To-do item: Quote word for word everything in the post about the baseball sitcom from "ABC has a pilot" down to "the Matthau part.".

Wednesday, April 03, 2013

One of those great network stories

 ABC has a pilot in development.  Here's the logline:  When Terry Gannon, a recently divorced, single mother, temporarily moves in with her estranged father, a beer swilling former baseball player, she reluctantly starts coaching her son's underdog little league team and is drawn back into the world of sports she vowed to leave behind. 

This is not the first time this basic premise has been tried.  I wonder if the ABC pilot gets the same note as the CBS version. 

Right around this time in 1979 CBS premiered a new sitcom called THE BAD NEWS BEARS. It was an adaptation of the terrific movie of the same name. (If you haven’t seen it, check it out. Walter Matthau, Tatum O’Neal, and a young very weird Jackie Earle Haley) In the TV version Jack Warden played the Matthau part.

Here’s that premise: a little league team of rag tag junior high misfits is coached by an alcoholic former minor leaguer down on his luck. Hilarity and dropped fly balls ensue. 

The series debuted and did well enough to get renewed for the Fall of 1980. It was on Saturday nights. Most of the shows were filmed on Westside little league fields.

Research was conducted based on the audience and the time slot, and once the show was picked up CBS gave the producers one note.

Cut out any baseball.

The (then) Saturday night audience was largely women and women didn't like baseball.

The producers reminded them this was a show about baseball. The Bad News Bears were a little league BASEBALL team. CBS said, “make it more about the relationship between Jack Warden and the kids.” And they said, “Yeah, but he’s their BASEBALL coach.” They countered with, “Well, then do more with the romance between Warden and Catherine Hicks, who played the junior high principal. So it should be a romantic comedy even though the premise is about baseball and kids and now neither were emphasized?  "We don't care as long as there's no baseball."

Try that for a writing exercise future-showrunners.

Dataset extract:
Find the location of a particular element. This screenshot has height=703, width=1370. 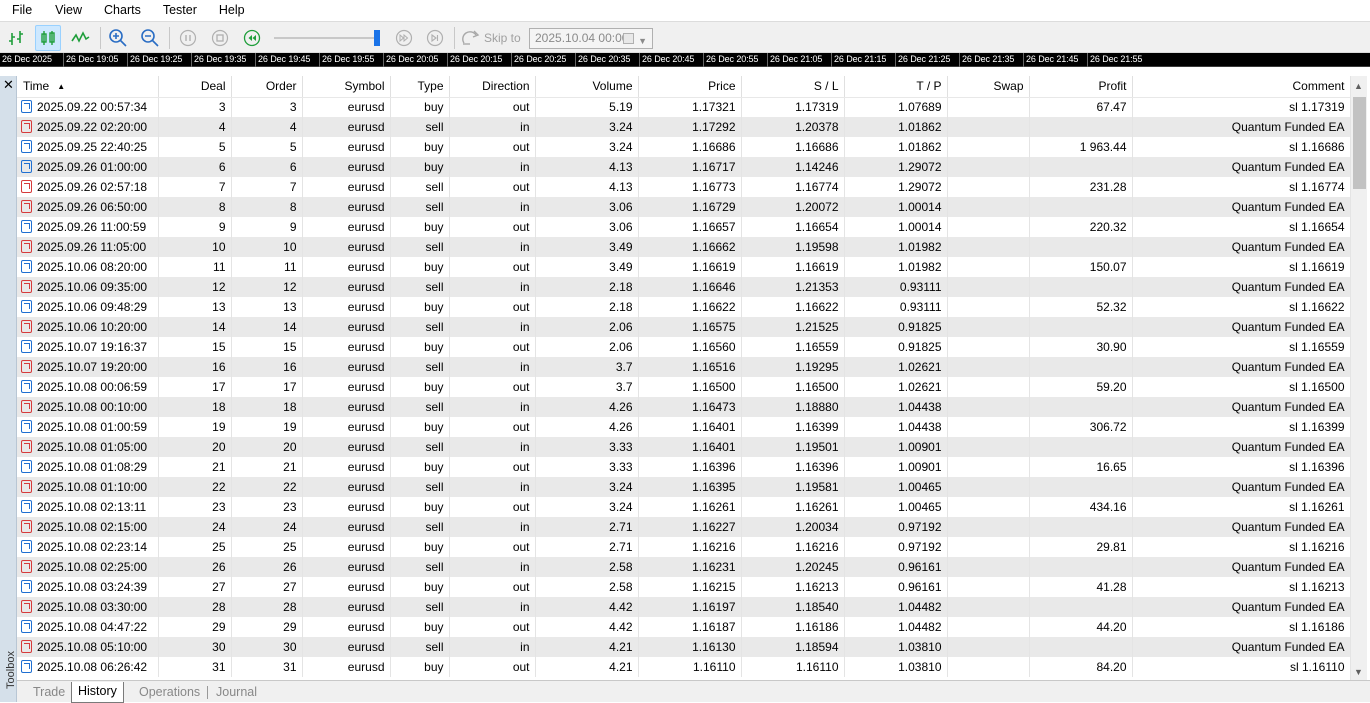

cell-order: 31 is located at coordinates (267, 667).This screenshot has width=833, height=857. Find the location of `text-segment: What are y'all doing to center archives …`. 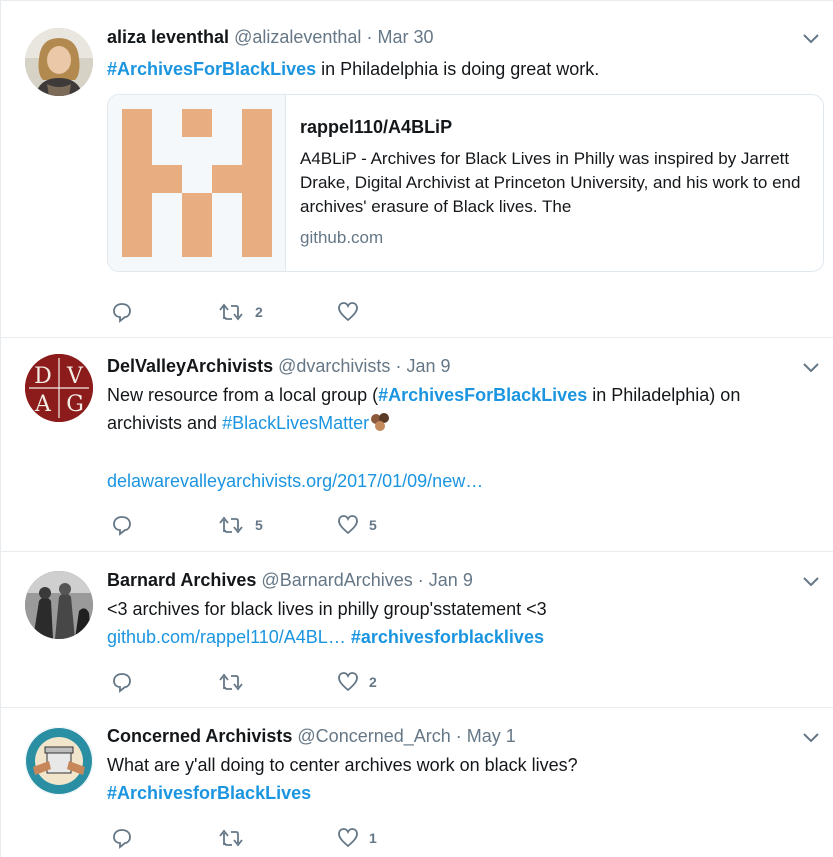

Answer box:
ABC has a pilot in development.  Here's the logline:  When Terry Gannon, a recently divorced, single mother, temporarily moves in with her estranged father, a beer swilling former baseball player, she reluctantly starts coaching her son's underdog little league team and is drawn back into the world of sports she vowed to leave behind. 

This is not the first time this basic premise has been tried.  I wonder if the ABC pilot gets the same note as the CBS version. 

Right around this time in 1979 CBS premiered a new sitcom called THE BAD NEWS BEARS. It was an adaptation of the terrific movie of the same name. (If you haven’t seen it, check it out. Walter Matthau, Tatum O’Neal, and a young very weird Jackie Earle Haley) In the TV version Jack Warden played the Matthau part.